Task directions:
Transcribe every entry word for word.

Data for review:
- - - -
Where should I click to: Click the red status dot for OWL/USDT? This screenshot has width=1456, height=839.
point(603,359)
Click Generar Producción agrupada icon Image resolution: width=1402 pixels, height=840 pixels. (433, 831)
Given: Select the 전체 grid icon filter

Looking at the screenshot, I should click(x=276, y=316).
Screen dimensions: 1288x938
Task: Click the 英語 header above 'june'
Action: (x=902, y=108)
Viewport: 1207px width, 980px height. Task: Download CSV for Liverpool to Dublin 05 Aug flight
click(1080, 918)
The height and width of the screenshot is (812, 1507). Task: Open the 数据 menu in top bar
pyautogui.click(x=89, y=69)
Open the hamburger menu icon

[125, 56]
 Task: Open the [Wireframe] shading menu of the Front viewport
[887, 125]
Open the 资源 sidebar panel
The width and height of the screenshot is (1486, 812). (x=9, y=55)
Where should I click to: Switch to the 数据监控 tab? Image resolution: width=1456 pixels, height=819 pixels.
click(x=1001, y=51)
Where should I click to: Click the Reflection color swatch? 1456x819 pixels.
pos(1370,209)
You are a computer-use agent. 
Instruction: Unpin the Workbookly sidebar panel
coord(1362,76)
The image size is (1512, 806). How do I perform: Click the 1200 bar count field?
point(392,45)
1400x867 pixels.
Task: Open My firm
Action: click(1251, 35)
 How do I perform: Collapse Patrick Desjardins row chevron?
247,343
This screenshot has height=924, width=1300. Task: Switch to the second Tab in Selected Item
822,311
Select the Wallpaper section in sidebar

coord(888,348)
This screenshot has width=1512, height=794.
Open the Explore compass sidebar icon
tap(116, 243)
- - - -
Completed task:
Where should I click to: Click the red status dot for OWL/USDT? This screenshot has width=1456, height=839.
point(603,359)
Click Generar Producción agrupada icon Image resolution: width=1402 pixels, height=840 pixels. (433, 831)
Given: Select the 전체 grid icon filter

Looking at the screenshot, I should click(x=276, y=316).
Screen dimensions: 1288x938
Task: Click the 英語 header above 'june'
Action: (x=902, y=108)
Viewport: 1207px width, 980px height. Task: Download CSV for Liverpool to Dublin 05 Aug flight
click(1080, 918)
The height and width of the screenshot is (812, 1507). Task: Open the 数据 menu in top bar
pyautogui.click(x=89, y=69)
Open the hamburger menu icon

[125, 56]
 Task: Open the [Wireframe] shading menu of the Front viewport
[887, 125]
Open the 资源 sidebar panel
The width and height of the screenshot is (1486, 812). (x=9, y=55)
Where should I click to: Switch to the 数据监控 tab? Image resolution: width=1456 pixels, height=819 pixels.
click(x=1001, y=51)
Where should I click to: Click the Reflection color swatch? 1456x819 pixels.
pos(1370,209)
You are a computer-use agent. 
Instruction: Unpin the Workbookly sidebar panel
coord(1362,76)
The image size is (1512, 806). How do I perform: Click the 1200 bar count field?
point(392,45)
1400x867 pixels.
Task: Open My firm
Action: click(1251, 35)
 How do I perform: Collapse Patrick Desjardins row chevron?
247,343
This screenshot has height=924, width=1300. Task: Switch to the second Tab in Selected Item
822,311
Select the Wallpaper section in sidebar

coord(888,348)
This screenshot has width=1512, height=794.
Open the Explore compass sidebar icon
tap(116, 243)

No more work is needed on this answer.